» PROBLEM DESCRIPTION
Set down all of the records exactly.

-------- DATA TO USE

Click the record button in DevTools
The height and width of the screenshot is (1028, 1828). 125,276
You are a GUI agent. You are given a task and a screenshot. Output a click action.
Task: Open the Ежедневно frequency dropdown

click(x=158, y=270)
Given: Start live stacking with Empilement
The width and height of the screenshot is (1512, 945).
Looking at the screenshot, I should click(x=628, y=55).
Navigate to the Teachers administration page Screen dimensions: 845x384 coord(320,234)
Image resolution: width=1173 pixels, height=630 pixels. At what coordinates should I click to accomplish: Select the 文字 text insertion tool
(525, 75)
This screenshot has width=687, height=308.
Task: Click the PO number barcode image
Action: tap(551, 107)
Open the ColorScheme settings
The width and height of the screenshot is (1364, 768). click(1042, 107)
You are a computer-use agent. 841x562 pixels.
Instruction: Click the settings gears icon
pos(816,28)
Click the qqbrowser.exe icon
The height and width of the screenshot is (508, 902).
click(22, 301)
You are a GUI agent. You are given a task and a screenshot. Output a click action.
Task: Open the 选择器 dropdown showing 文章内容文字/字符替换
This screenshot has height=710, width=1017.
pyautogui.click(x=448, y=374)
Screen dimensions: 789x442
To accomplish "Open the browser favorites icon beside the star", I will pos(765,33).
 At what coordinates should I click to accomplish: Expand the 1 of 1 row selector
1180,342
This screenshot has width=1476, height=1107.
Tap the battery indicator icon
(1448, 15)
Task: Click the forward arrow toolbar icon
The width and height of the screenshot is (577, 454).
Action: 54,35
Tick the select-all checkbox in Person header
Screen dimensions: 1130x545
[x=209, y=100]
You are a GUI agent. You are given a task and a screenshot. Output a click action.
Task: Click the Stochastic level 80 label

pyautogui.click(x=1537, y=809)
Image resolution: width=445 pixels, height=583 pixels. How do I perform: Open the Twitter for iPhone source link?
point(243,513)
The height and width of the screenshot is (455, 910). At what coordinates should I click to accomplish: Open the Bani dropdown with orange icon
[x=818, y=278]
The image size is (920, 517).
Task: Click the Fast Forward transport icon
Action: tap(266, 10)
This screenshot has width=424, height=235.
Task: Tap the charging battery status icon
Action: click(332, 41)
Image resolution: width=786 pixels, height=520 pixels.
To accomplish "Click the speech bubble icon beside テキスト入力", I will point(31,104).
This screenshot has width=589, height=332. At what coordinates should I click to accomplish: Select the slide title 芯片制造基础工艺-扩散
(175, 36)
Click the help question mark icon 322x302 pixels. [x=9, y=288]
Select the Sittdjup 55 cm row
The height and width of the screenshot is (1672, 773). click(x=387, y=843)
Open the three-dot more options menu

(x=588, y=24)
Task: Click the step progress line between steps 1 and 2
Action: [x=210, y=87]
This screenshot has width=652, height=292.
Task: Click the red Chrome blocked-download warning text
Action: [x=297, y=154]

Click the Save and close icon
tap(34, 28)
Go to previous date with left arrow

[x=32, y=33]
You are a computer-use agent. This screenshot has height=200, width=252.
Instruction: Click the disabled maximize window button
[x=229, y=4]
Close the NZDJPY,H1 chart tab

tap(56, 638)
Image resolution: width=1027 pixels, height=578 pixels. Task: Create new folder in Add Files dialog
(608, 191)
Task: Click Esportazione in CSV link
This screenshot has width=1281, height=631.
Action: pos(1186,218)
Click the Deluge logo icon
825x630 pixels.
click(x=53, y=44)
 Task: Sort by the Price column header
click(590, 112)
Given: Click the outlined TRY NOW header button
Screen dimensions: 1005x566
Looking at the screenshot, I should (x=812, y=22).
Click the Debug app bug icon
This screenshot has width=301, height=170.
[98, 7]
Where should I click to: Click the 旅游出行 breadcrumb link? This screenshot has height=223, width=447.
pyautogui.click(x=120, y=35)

----------------

» SOLUTION FOR THIS PROBLEM
Click the record button in DevTools
The height and width of the screenshot is (1028, 1828). 125,276
You are a GUI agent. You are given a task and a screenshot. Output a click action.
Task: Open the Ежедневно frequency dropdown

click(x=158, y=270)
Given: Start live stacking with Empilement
The width and height of the screenshot is (1512, 945).
Looking at the screenshot, I should click(x=628, y=55).
Navigate to the Teachers administration page Screen dimensions: 845x384 coord(320,234)
Image resolution: width=1173 pixels, height=630 pixels. At what coordinates should I click to accomplish: Select the 文字 text insertion tool
(525, 75)
This screenshot has width=687, height=308.
Task: Click the PO number barcode image
Action: tap(551, 107)
Open the ColorScheme settings
The width and height of the screenshot is (1364, 768). click(1042, 107)
You are a computer-use agent. 841x562 pixels.
Instruction: Click the settings gears icon
pos(816,28)
Click the qqbrowser.exe icon
The height and width of the screenshot is (508, 902).
click(22, 301)
You are a GUI agent. You are given a task and a screenshot. Output a click action.
Task: Open the 选择器 dropdown showing 文章内容文字/字符替换
This screenshot has height=710, width=1017.
pyautogui.click(x=448, y=374)
Screen dimensions: 789x442
To accomplish "Open the browser favorites icon beside the star", I will pos(765,33).
 At what coordinates should I click to accomplish: Expand the 1 of 1 row selector
1180,342
This screenshot has width=1476, height=1107.
Tap the battery indicator icon
(1448, 15)
Task: Click the forward arrow toolbar icon
The width and height of the screenshot is (577, 454).
Action: 54,35
Tick the select-all checkbox in Person header
Screen dimensions: 1130x545
[x=209, y=100]
You are a GUI agent. You are given a task and a screenshot. Output a click action.
Task: Click the Stochastic level 80 label

pyautogui.click(x=1537, y=809)
Image resolution: width=445 pixels, height=583 pixels. How do I perform: Open the Twitter for iPhone source link?
point(243,513)
The height and width of the screenshot is (455, 910). At what coordinates should I click to accomplish: Open the Bani dropdown with orange icon
[x=818, y=278]
The image size is (920, 517).
Task: Click the Fast Forward transport icon
Action: tap(266, 10)
This screenshot has width=424, height=235.
Task: Tap the charging battery status icon
Action: click(332, 41)
Image resolution: width=786 pixels, height=520 pixels.
To accomplish "Click the speech bubble icon beside テキスト入力", I will point(31,104).
This screenshot has width=589, height=332. At what coordinates should I click to accomplish: Select the slide title 芯片制造基础工艺-扩散
(175, 36)
Click the help question mark icon 322x302 pixels. [x=9, y=288]
Select the Sittdjup 55 cm row
The height and width of the screenshot is (1672, 773). click(x=387, y=843)
Open the three-dot more options menu

(x=588, y=24)
Task: Click the step progress line between steps 1 and 2
Action: [x=210, y=87]
This screenshot has width=652, height=292.
Task: Click the red Chrome blocked-download warning text
Action: [x=297, y=154]

Click the Save and close icon
tap(34, 28)
Go to previous date with left arrow

[x=32, y=33]
You are a computer-use agent. This screenshot has height=200, width=252.
Instruction: Click the disabled maximize window button
[x=229, y=4]
Close the NZDJPY,H1 chart tab

tap(56, 638)
Image resolution: width=1027 pixels, height=578 pixels. Task: Create new folder in Add Files dialog
(608, 191)
Task: Click Esportazione in CSV link
This screenshot has width=1281, height=631.
Action: pos(1186,218)
Click the Deluge logo icon
825x630 pixels.
click(x=53, y=44)
 Task: Sort by the Price column header
click(590, 112)
Given: Click the outlined TRY NOW header button
Screen dimensions: 1005x566
Looking at the screenshot, I should (x=812, y=22).
Click the Debug app bug icon
This screenshot has width=301, height=170.
[98, 7]
Where should I click to: Click the 旅游出行 breadcrumb link? This screenshot has height=223, width=447.
pyautogui.click(x=120, y=35)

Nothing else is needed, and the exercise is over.